1 Introduction

 

This chapter covers

  • The purpose and the structure of this book
  • Various techniques to improve the code quality
  • Advantages and disadvantages of static analysis
  • Approaches to make static analysis more useful
  • Testing and assertions

Every software developer introduces bugs to the code. There’s no way to avoid them completely. Some of the bugs cause very subtle change in program behavior and nobody cares about it. Other bugs may cost millions of dollars, lost spacecraft, or even human lives. Many of them are in the middle: they don’t have disastrous effects but they annoy users and require hours of debugging and fixing.

Some bugs are caused by misunderstanding of the specification requirements, miscommunication between the software development team and the customer, and so on. Another category of bugs comes from the miscommunication between the developer and the machine. That is: the developer correctly understands the problem but writes the wrong code, so the machine solves the problem incorrectly. This book is devoted to the latter category.

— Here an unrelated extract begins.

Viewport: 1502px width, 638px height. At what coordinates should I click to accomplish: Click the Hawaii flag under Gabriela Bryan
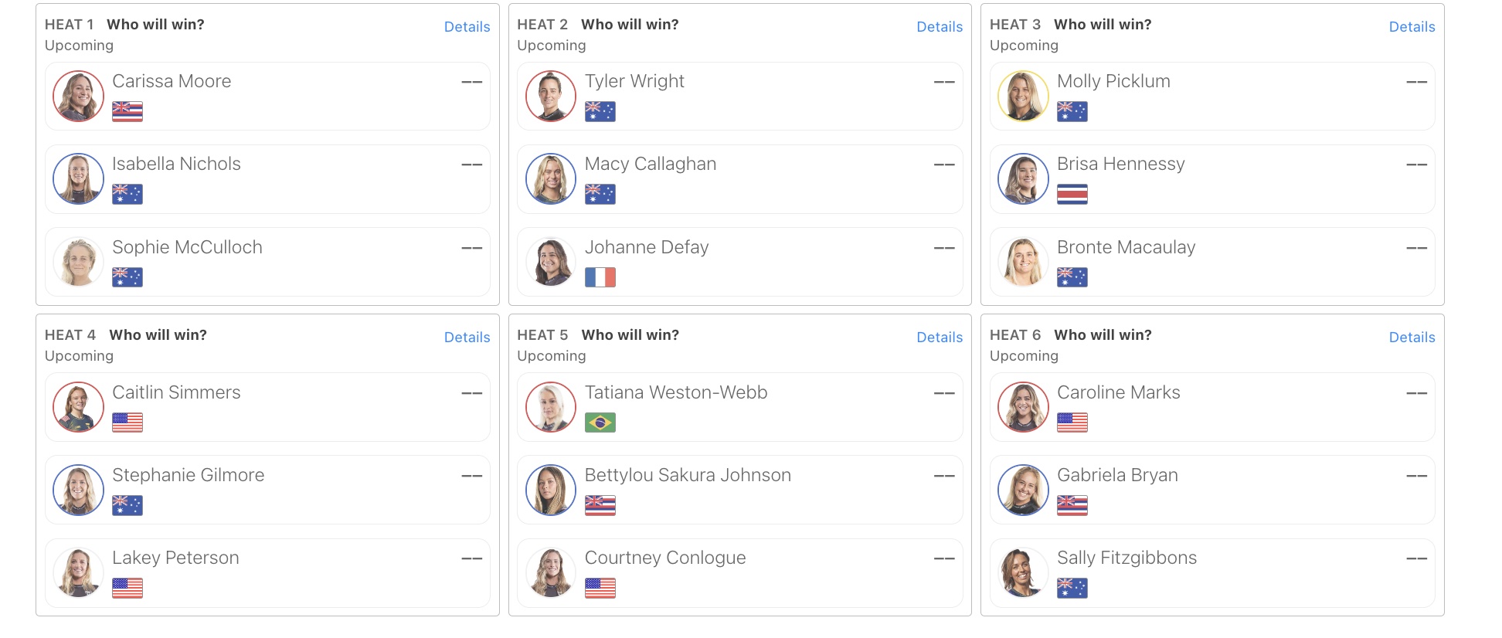click(1072, 505)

Some bugs are complex and unique. For example, one module may fail to handle a rare corner case, and another one may rely on that corner case. Everything was fine until these modules started talking to each other. In rare cases, three or more independent components are involved, and the problem appears only when all of them are connected to each other. Investigation of such problems can be as exciting as a good detective story.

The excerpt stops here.